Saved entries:

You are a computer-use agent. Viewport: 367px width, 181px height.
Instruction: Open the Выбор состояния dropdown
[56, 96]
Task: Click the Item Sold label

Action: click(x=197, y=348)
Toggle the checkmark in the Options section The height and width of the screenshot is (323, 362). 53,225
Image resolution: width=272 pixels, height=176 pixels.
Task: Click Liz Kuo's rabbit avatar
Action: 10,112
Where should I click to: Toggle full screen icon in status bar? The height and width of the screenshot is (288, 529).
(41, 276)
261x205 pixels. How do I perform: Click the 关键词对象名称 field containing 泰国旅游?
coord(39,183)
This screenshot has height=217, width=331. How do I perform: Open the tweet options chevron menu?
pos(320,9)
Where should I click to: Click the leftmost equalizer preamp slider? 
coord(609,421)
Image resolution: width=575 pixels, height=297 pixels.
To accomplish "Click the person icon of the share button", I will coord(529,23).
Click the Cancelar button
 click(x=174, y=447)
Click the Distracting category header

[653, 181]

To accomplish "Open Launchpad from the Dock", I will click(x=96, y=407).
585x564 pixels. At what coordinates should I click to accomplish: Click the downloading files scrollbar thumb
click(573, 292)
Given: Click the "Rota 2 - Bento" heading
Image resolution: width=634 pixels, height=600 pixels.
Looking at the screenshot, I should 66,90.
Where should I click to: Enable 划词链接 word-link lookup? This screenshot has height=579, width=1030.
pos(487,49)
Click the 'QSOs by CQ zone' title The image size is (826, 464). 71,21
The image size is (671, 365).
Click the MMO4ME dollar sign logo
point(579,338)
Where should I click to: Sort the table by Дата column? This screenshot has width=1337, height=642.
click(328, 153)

- **Task instructions**:
Each record needs to be duplicated exactly.

- **Solution**:
You are a computer-use agent. Viewport: 367px width, 181px height.
Instruction: Open the Выбор состояния dropdown
[56, 96]
Task: Click the Item Sold label

Action: click(x=197, y=348)
Toggle the checkmark in the Options section The height and width of the screenshot is (323, 362). 53,225
Image resolution: width=272 pixels, height=176 pixels.
Task: Click Liz Kuo's rabbit avatar
Action: 10,112
Where should I click to: Toggle full screen icon in status bar? The height and width of the screenshot is (288, 529).
(41, 276)
261x205 pixels. How do I perform: Click the 关键词对象名称 field containing 泰国旅游?
coord(39,183)
This screenshot has height=217, width=331. How do I perform: Open the tweet options chevron menu?
pos(320,9)
Where should I click to: Click the leftmost equalizer preamp slider? 
coord(609,421)
Image resolution: width=575 pixels, height=297 pixels.
To accomplish "Click the person icon of the share button", I will coord(529,23).
Click the Cancelar button
 click(x=174, y=447)
Click the Distracting category header

[653, 181]

To accomplish "Open Launchpad from the Dock", I will click(x=96, y=407).
585x564 pixels. At what coordinates should I click to accomplish: Click the downloading files scrollbar thumb
click(573, 292)
Given: Click the "Rota 2 - Bento" heading
Image resolution: width=634 pixels, height=600 pixels.
Looking at the screenshot, I should 66,90.
Where should I click to: Enable 划词链接 word-link lookup? This screenshot has height=579, width=1030.
pos(487,49)
Click the 'QSOs by CQ zone' title The image size is (826, 464). 71,21
The image size is (671, 365).
Click the MMO4ME dollar sign logo
point(579,338)
Where should I click to: Sort the table by Дата column? This screenshot has width=1337, height=642.
click(328, 153)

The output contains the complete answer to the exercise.